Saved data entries
┄┄┄┄┄┄┄┄┄┄

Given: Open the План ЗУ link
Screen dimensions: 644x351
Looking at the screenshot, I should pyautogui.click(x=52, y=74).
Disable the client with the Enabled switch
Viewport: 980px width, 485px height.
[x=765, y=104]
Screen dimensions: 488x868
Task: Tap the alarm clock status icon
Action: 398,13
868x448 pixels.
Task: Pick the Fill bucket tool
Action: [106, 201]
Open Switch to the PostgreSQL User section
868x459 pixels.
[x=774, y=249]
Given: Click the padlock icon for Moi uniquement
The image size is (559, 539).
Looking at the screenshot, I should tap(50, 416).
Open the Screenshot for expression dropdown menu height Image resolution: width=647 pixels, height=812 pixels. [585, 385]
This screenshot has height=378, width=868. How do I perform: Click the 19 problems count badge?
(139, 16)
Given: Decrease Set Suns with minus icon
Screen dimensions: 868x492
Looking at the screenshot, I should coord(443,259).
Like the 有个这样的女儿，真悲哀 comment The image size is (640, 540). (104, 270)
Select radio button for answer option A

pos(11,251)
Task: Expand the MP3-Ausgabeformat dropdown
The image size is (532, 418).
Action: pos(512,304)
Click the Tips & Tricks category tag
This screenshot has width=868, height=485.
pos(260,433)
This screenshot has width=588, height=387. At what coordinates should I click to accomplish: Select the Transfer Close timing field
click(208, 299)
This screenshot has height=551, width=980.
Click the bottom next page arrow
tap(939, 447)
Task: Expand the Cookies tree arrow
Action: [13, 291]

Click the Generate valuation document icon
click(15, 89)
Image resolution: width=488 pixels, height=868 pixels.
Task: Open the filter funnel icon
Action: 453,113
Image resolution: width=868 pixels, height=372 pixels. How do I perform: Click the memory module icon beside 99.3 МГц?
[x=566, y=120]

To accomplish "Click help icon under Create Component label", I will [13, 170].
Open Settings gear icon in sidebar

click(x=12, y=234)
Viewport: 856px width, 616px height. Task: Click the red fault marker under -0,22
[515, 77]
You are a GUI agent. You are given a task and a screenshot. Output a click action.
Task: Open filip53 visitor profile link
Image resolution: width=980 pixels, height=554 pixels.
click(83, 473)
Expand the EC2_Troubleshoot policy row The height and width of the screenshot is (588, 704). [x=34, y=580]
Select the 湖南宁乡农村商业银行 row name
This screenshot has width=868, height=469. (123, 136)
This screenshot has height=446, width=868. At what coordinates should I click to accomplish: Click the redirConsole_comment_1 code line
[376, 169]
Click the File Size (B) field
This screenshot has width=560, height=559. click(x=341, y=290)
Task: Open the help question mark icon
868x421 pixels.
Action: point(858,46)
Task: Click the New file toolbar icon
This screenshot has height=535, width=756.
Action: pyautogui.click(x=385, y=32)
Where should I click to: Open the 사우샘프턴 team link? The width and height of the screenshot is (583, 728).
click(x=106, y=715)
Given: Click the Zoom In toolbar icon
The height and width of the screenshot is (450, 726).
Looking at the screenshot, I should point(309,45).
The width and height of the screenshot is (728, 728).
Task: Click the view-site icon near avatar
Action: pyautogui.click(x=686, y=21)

┄┄┄┄┄┄┄┄┄┄

### What the task requires
Print every entry exactly as written.

### Exercise response
Given: Open the План ЗУ link
Screen dimensions: 644x351
Looking at the screenshot, I should pyautogui.click(x=52, y=74).
Disable the client with the Enabled switch
Viewport: 980px width, 485px height.
[x=765, y=104]
Screen dimensions: 488x868
Task: Tap the alarm clock status icon
Action: 398,13
868x448 pixels.
Task: Pick the Fill bucket tool
Action: [106, 201]
Open Switch to the PostgreSQL User section
868x459 pixels.
[x=774, y=249]
Given: Click the padlock icon for Moi uniquement
The image size is (559, 539).
Looking at the screenshot, I should tap(50, 416).
Open the Screenshot for expression dropdown menu height Image resolution: width=647 pixels, height=812 pixels. [585, 385]
This screenshot has height=378, width=868. How do I perform: Click the 19 problems count badge?
(139, 16)
Given: Decrease Set Suns with minus icon
Screen dimensions: 868x492
Looking at the screenshot, I should coord(443,259).
Like the 有个这样的女儿，真悲哀 comment The image size is (640, 540). (104, 270)
Select radio button for answer option A

pos(11,251)
Task: Expand the MP3-Ausgabeformat dropdown
The image size is (532, 418).
Action: pos(512,304)
Click the Tips & Tricks category tag
This screenshot has width=868, height=485.
pos(260,433)
This screenshot has width=588, height=387. At what coordinates should I click to accomplish: Select the Transfer Close timing field
click(208, 299)
This screenshot has height=551, width=980.
Click the bottom next page arrow
tap(939, 447)
Task: Expand the Cookies tree arrow
Action: [13, 291]

Click the Generate valuation document icon
click(15, 89)
Image resolution: width=488 pixels, height=868 pixels.
Task: Open the filter funnel icon
Action: 453,113
Image resolution: width=868 pixels, height=372 pixels. How do I perform: Click the memory module icon beside 99.3 МГц?
[x=566, y=120]

To accomplish "Click help icon under Create Component label", I will [13, 170].
Open Settings gear icon in sidebar

click(x=12, y=234)
Viewport: 856px width, 616px height. Task: Click the red fault marker under -0,22
[515, 77]
You are a GUI agent. You are given a task and a screenshot. Output a click action.
Task: Open filip53 visitor profile link
Image resolution: width=980 pixels, height=554 pixels.
click(83, 473)
Expand the EC2_Troubleshoot policy row The height and width of the screenshot is (588, 704). [x=34, y=580]
Select the 湖南宁乡农村商业银行 row name
This screenshot has width=868, height=469. (123, 136)
This screenshot has height=446, width=868. At what coordinates should I click to accomplish: Click the redirConsole_comment_1 code line
[376, 169]
Click the File Size (B) field
This screenshot has width=560, height=559. click(x=341, y=290)
Task: Open the help question mark icon
868x421 pixels.
Action: point(858,46)
Task: Click the New file toolbar icon
This screenshot has height=535, width=756.
Action: pyautogui.click(x=385, y=32)
Where should I click to: Open the 사우샘프턴 team link? The width and height of the screenshot is (583, 728).
click(x=106, y=715)
Given: Click the Zoom In toolbar icon
The height and width of the screenshot is (450, 726).
Looking at the screenshot, I should point(309,45).
The width and height of the screenshot is (728, 728).
Task: Click the view-site icon near avatar
Action: pyautogui.click(x=686, y=21)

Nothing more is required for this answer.